School-Based Professionals Using Microsoft OneNote

As I have always said, Microsoft OneNote far out shines its free counterpart, Evernote.  I use OneNote for all my documentation needs. In fact, I wrote about it in my book, ‘Using Rubrics to Monitor Outcomes in Occupational Therapy.’  OneNote acts as a notebook or file folder.  Each notebook can have an infinite number of tabs [sections] and pages.  The best thing is that you can carry all your files, well organized, on a thumb drive [USB Drive].  Student work samples can be scanned into OneNote and other work samples can be printed into OneNote.  I can enter a page from any program or website. For me, the best feature of OneNote, and the one that makes it so much more flexible than Evernote, is the ability to create templates that can be used in every notebook.  Templates are universal.  That saves much needed time, as I do not have to redo the template for each of my students. OneNote conserves your energy since you never have to take large files or notebooks home.

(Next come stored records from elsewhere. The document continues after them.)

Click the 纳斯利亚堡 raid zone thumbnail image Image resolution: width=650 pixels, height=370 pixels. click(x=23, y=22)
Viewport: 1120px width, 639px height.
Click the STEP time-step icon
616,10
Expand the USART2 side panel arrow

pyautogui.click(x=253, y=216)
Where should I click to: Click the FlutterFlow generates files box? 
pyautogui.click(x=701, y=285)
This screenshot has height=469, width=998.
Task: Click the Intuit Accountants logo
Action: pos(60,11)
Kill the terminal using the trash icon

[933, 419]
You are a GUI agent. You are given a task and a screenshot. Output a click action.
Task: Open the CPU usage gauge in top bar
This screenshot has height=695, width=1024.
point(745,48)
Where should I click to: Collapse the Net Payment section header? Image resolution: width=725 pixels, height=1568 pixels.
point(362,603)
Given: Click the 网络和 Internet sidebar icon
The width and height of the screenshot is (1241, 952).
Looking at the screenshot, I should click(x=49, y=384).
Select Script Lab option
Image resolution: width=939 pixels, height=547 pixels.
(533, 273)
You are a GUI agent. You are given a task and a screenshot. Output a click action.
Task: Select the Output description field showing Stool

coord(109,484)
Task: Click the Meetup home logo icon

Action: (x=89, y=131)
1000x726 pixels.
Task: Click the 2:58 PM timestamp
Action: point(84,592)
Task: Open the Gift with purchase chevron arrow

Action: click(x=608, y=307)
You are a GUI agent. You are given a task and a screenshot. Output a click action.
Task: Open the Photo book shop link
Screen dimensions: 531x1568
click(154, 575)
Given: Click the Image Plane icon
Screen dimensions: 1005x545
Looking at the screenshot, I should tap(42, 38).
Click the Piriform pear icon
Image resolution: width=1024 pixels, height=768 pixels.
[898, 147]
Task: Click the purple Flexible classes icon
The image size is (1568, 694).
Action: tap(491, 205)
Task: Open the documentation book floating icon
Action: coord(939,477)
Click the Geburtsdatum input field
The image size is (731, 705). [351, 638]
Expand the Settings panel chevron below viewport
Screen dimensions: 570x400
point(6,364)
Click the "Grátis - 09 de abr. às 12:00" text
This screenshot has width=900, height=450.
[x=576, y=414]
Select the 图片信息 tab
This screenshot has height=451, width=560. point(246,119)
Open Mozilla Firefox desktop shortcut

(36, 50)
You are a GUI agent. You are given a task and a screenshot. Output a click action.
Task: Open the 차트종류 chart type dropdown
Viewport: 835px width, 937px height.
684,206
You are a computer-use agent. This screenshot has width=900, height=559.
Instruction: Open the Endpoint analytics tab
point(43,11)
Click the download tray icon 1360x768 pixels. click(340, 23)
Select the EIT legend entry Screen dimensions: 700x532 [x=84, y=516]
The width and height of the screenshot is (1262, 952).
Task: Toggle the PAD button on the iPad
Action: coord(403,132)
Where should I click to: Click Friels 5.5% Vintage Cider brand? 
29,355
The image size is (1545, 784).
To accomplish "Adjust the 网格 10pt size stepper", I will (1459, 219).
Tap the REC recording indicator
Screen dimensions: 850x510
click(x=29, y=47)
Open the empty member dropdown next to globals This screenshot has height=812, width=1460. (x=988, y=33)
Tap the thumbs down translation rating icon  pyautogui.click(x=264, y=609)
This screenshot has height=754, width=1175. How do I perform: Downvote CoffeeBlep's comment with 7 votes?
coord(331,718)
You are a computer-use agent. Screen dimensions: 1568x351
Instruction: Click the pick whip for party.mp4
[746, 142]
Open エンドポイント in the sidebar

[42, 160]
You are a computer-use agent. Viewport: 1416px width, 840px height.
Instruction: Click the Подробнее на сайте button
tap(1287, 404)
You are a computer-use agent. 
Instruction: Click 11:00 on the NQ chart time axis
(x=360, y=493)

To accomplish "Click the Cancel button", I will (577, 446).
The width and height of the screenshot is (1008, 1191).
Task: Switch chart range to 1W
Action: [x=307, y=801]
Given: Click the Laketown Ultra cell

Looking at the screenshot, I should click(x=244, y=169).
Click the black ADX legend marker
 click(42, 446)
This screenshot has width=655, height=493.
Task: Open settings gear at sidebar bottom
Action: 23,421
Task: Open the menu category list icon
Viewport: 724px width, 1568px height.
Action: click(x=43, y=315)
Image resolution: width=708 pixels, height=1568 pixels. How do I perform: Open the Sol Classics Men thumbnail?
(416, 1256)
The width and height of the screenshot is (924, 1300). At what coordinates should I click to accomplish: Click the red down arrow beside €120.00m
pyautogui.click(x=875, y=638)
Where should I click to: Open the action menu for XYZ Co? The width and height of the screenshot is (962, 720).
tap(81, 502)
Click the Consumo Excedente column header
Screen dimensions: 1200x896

I am an occupational therapist with 18 years of experience in the pediatric sector, much of that time as an independent contractor. I am very passionate about my work and my writing. My degrees include a Bachelor’s of Science in Health Sciences and a Master’s of Science in Occupational Therapy from Touro College. Since graduating as a non-traditional student, I have worked in a variety of settings throughout the life span but settled in the area of school-based therapy. My interests lie in the area of using technology to support independence and I often train students to use programming not only to monitor their own goal progress but also support educational, vocational and life skills. Another area of particular interest is documentation. As an independent contractor for many years, I feel that it is important to align methods of documenting goal progress with educators for greater consistency and understanding when writing for an IEP. It is better to plan a format for documentation used in the IEP, such as for assessment and goal progress and that a rubric, in many ways, fulfills the need for consistency in documentation across all domains. Combining my interest in technology and documentation, I use Microsoft OneNote to maintain all documentation. I create a digital notebook for each student or patient with any forms required uploaded as templates which can then be completed, and saved automatically. I strongly believe in student centered approach to therapy. Students must be active participants in developing goals and documenting progress. In order to help students understand their progress, I teach my students to develop electronic portfolios and to use spreadsheet programming with graphs to collect data and view progress, whenever possible.